• **Action item**: Which of the lines in the records below hold the string "label"? Copy every one of them.

(Beginning of Available records)

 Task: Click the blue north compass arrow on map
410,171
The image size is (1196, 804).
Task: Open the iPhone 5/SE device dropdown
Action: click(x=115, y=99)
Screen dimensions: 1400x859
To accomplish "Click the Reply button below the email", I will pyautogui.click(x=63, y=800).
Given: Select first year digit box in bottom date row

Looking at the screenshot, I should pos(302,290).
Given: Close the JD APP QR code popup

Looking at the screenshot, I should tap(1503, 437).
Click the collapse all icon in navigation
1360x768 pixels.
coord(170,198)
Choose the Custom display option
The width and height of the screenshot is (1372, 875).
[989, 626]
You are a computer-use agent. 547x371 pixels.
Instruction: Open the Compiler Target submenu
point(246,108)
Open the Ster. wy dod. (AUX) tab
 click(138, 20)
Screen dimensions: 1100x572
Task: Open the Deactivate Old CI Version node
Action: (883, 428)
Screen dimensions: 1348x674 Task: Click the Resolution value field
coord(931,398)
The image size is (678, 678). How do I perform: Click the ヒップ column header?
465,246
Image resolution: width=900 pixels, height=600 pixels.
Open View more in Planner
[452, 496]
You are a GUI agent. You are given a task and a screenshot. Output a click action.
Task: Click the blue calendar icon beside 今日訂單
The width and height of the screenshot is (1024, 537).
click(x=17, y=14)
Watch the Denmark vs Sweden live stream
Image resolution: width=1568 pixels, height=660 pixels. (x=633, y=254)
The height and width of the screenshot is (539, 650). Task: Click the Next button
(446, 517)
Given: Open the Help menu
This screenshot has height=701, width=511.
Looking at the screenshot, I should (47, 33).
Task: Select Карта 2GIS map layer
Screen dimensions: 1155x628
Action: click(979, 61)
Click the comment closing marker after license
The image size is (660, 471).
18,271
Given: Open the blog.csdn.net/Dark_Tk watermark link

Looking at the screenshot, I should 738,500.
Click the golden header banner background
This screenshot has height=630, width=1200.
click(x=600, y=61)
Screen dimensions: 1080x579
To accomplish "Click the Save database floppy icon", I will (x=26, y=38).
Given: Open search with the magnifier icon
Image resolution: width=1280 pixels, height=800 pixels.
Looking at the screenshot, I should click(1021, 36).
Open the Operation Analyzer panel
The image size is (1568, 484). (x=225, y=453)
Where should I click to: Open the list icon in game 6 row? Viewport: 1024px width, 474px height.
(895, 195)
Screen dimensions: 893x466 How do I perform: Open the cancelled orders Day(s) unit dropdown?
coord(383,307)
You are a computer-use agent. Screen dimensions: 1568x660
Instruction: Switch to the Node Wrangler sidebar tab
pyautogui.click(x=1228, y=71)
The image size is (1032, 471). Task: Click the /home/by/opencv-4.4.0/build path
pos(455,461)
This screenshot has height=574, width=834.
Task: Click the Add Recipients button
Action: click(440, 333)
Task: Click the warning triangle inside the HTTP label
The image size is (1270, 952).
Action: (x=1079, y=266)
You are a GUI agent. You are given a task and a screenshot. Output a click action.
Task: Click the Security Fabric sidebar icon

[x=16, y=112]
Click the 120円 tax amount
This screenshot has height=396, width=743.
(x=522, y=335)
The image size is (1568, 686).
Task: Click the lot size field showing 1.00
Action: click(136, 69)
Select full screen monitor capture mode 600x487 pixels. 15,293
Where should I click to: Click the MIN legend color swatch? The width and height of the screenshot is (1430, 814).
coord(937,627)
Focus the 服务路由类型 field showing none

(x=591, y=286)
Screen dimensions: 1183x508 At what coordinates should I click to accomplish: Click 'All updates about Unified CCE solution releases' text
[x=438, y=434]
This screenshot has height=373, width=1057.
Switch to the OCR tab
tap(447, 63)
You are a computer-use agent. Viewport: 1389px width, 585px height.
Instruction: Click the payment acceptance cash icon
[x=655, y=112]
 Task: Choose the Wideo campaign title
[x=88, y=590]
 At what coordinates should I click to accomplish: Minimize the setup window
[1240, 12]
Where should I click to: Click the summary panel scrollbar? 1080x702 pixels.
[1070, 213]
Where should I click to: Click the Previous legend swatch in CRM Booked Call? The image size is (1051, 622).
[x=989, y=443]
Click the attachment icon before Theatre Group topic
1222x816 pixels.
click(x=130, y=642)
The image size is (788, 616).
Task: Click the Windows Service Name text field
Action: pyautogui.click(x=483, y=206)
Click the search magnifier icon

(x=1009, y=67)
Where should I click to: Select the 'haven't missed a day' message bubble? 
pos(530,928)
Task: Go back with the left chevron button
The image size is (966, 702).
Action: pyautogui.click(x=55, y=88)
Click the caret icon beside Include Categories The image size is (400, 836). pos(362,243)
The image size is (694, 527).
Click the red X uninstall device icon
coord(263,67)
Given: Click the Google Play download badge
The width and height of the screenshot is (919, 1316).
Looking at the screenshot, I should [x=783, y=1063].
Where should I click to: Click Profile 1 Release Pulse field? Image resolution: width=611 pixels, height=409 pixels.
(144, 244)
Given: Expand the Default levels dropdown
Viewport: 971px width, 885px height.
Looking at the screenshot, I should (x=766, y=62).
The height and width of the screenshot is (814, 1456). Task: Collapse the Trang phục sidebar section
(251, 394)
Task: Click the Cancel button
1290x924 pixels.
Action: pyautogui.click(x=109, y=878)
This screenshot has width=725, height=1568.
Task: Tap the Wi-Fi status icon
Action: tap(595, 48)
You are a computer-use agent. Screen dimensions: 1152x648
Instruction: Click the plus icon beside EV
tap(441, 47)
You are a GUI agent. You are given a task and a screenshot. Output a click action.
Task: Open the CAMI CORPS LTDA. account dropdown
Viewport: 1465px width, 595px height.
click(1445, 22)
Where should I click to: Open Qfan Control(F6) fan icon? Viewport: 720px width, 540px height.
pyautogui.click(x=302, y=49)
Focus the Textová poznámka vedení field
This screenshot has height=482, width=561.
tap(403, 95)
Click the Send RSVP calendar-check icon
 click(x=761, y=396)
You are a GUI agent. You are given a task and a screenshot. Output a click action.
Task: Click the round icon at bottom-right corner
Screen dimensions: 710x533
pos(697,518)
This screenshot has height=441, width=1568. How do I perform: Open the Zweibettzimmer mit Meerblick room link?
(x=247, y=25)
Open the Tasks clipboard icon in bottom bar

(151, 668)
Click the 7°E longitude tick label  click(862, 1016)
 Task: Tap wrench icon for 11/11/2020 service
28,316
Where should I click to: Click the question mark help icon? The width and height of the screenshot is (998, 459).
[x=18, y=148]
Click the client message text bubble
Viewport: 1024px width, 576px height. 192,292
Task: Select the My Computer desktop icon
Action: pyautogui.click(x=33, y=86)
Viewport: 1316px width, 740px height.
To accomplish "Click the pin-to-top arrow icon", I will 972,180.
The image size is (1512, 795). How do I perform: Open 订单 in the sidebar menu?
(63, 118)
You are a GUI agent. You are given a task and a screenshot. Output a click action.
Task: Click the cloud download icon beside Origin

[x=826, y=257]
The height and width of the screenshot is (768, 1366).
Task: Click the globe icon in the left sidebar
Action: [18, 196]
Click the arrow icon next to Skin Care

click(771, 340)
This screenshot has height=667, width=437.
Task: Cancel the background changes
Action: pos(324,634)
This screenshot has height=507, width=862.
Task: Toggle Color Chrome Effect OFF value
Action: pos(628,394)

(End of Available records)

• **Response to the exercise**:
Task: Click the warning triangle inside the HTTP label
Click the 7°E longitude tick label  click(862, 1016)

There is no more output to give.